The editor of a local newspaper has angered disability hate crime campaigners by telling users of Motability vehicles that they should “hang their heads in shame” in comparison with medal-winning Paralympians.
Two editorials written in consecutive weeks by Toby Hines, owner and editor of the weekly Helston News and Advertiser in Cornwall, are the first examples seen by Disability News Service (DNS) of public figures using the exploits of Paralympians to attack disabled benefit claimants.
In an editorial on 4 September, Hines attacked “fake disabled” people, who he says have “a Motability car, blue badge, extra £100 per week of benefits, got a limp or mahoosive (sic) fat gut”.
He said such “fake” disabled people “do not work or contribute to society one iota and just sponge and bitch all day while sitting at home eating cream cakes watching Loose Women”, and compared them with Paralympians, who were “genuine people with some bad disabilities but not giving into them and actually trying to overcome them”.

###

TASKS FOR THIS EXERCISE:
- 1) Quote the article on the Helston News and Advertiser editorials from "The editor of" up to and including "with medal-winning Paralympians.".
- 2) Extend the news article about the Helston newspaper editor's remarks on Motability users and Paralympians, picking up after its final sentence.

###

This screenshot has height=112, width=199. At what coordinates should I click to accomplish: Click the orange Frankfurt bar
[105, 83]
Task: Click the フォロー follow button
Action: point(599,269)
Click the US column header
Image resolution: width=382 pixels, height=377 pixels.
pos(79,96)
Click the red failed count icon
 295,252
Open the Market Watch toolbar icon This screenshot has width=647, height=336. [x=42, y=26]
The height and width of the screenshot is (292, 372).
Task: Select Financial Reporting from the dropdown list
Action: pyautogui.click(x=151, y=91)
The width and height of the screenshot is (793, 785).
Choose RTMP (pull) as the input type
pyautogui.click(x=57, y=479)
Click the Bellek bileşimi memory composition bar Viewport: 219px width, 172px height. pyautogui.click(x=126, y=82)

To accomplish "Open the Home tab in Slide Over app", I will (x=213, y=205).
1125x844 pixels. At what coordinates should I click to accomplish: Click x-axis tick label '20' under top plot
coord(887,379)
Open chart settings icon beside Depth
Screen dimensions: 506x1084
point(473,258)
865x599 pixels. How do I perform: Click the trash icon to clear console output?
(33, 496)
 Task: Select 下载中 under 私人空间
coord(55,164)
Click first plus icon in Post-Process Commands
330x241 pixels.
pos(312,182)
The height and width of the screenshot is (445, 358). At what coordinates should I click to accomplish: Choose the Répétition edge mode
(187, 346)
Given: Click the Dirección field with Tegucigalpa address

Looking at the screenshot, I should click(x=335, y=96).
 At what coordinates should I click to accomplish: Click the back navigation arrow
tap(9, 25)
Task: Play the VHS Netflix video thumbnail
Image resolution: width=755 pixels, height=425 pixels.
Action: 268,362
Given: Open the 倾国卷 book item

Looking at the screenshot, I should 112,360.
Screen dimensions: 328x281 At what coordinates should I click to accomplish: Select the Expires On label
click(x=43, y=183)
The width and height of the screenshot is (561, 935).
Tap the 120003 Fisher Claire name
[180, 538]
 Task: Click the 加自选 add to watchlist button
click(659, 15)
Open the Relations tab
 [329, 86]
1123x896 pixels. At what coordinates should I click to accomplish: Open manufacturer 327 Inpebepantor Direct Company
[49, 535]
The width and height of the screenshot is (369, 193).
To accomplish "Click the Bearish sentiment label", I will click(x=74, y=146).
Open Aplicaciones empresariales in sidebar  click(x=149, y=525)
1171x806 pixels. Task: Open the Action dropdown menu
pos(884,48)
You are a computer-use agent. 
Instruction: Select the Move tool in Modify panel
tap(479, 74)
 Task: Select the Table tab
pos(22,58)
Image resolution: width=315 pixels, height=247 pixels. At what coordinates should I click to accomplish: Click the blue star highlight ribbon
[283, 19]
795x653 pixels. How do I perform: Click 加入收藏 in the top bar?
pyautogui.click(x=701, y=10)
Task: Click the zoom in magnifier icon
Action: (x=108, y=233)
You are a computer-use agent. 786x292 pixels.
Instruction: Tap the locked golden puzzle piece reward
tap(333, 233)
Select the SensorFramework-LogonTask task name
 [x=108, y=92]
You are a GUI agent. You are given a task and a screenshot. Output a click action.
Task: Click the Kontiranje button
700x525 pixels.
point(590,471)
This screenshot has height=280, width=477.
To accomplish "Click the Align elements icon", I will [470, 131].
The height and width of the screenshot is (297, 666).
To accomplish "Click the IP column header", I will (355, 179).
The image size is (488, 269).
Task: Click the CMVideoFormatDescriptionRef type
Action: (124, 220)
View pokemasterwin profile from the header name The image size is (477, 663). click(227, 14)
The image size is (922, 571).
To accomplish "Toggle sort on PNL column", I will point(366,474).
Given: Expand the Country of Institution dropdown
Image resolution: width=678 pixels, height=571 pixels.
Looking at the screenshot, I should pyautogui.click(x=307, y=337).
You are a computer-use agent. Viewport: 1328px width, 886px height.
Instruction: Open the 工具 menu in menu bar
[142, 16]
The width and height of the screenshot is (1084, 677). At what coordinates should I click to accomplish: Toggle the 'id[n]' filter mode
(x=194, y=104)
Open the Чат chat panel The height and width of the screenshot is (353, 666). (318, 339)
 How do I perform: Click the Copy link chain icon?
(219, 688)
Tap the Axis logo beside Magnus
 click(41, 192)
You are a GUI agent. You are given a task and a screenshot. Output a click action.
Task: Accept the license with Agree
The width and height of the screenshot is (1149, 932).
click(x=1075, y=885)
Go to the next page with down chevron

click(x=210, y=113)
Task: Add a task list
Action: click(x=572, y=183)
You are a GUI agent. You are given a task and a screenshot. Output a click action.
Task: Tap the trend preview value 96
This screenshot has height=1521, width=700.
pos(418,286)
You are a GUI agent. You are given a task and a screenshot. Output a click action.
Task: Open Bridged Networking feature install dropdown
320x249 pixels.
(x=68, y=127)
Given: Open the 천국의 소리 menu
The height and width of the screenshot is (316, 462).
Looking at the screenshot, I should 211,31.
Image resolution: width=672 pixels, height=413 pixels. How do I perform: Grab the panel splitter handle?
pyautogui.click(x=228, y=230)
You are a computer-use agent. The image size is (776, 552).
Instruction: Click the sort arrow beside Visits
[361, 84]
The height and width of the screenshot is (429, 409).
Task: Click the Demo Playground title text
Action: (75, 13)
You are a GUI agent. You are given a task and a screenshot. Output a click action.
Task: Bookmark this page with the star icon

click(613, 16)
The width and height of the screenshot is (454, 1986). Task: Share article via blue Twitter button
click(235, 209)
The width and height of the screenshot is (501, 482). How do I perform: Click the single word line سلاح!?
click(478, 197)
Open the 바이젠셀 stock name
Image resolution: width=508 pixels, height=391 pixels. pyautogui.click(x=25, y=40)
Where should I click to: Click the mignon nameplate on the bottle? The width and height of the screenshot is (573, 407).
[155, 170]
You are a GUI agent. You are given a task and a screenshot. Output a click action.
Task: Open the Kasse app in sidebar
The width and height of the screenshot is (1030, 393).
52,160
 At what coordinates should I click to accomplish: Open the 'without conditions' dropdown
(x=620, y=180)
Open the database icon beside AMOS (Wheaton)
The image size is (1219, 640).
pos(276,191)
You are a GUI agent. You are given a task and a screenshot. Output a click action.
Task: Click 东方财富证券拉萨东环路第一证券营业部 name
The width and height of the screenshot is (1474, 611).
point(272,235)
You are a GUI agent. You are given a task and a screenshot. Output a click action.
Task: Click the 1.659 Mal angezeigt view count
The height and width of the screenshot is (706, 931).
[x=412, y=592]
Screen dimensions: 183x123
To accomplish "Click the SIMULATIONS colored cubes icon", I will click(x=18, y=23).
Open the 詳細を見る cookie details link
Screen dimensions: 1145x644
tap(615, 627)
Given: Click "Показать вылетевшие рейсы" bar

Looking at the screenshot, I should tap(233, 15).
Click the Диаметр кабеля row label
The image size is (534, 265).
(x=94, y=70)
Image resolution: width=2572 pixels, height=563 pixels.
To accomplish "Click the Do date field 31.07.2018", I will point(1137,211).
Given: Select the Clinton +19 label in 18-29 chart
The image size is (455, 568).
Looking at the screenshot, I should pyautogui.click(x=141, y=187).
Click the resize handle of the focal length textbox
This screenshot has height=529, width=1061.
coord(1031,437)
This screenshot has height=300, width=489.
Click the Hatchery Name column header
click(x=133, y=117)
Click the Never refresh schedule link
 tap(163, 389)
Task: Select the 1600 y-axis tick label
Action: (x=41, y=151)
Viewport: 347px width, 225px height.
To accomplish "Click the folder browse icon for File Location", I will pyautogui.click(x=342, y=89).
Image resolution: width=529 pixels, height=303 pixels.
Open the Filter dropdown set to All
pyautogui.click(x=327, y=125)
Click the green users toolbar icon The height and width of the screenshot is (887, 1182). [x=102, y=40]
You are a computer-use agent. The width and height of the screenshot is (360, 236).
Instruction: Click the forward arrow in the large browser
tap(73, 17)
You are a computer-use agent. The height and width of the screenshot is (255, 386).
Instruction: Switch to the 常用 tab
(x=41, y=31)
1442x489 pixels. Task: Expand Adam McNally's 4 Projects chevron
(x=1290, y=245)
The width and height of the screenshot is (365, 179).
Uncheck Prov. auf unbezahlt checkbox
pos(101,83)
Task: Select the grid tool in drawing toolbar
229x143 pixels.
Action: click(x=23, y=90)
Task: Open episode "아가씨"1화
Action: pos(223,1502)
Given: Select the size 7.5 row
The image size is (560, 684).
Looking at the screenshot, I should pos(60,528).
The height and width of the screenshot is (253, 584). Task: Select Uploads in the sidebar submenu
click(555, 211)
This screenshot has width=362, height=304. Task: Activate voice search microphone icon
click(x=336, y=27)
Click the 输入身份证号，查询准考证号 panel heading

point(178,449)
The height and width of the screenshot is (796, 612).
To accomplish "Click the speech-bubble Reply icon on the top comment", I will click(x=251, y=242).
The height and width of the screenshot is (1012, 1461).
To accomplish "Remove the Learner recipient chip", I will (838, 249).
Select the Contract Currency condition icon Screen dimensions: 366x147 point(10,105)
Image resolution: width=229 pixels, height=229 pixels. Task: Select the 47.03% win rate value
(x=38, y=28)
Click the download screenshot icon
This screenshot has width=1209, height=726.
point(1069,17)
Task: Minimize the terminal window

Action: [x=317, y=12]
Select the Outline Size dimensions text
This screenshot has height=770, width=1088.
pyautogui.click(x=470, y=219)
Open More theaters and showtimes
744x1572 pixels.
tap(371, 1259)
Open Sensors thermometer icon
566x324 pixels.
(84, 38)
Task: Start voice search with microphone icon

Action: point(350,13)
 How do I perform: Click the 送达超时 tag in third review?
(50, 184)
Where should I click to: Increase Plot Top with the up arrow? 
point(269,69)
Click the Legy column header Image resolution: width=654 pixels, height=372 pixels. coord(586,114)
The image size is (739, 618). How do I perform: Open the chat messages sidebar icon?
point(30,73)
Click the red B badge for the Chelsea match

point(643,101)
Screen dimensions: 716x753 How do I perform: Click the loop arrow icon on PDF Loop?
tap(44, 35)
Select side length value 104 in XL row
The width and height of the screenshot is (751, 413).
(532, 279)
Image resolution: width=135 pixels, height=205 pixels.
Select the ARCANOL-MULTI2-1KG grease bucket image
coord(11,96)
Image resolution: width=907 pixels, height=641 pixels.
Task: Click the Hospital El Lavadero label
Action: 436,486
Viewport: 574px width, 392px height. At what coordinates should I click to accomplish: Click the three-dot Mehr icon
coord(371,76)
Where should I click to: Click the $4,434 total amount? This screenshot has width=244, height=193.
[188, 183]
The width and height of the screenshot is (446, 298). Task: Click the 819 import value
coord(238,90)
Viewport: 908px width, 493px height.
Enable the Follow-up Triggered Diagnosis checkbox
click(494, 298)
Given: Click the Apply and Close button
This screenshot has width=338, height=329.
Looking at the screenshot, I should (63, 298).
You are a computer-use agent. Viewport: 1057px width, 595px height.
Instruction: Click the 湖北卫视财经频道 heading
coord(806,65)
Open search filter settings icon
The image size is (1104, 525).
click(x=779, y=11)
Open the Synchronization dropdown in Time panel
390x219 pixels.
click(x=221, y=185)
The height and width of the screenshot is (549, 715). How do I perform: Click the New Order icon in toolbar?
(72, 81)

###

ACTIVITY ANSWERS:
- 1)
The editor of a local newspaper has angered disability hate crime campaigners by telling users of Motability vehicles that they should “hang their heads in shame” in comparison with medal-winning Paralympians.

- 2)
Hines, who has a disabled son, added: “You can tell someone has a real disability as they deny it.”
In the second editorial, this week, he praised former racing driver Alex Zanardi, who won a Paralympic hand-cycling gold medal last week, and added: “Fascinating comparison to the people I see climbing out of motability (sic) cars in town and at Tesco who should hang their heads in shame.”
Steve Paget, chair of Disability Cornwall, said his organisation had complained several years ago to Hines about his “vitriolic and misinformed” editorials.
He said: “Having an understanding of one disability, whether yours or your child’s, does not give you a deeper insight into other conditions, so it would be interesting to know how Mr Hines feels he can spot what he terms a ‘faker’?
“In all the years that Disability Cornwall have been working with local disabled people, we can only ever recall one solitary case where it was felt the person we were advising may have had a somewhat dubious claim for a disability benefit.”
He added: “The next edition of our lifestyle magazine, Discover, features the alarming fact that hate crimes against disabled people are soaring across the country.
“Ill-judged comments such as that peddled by Mr Hines is just the sort of misinformed hysterical rhetoric we never need to see in print. A retraction is the very least Mr Hines should now be considering.”
Katharine Quarmby, a coordinator of the Disability Hate Crime Network and author of Scapegoat, a ground-breaking investigation into disability hate crime, said it was “extremely worrying” to read the two editorials.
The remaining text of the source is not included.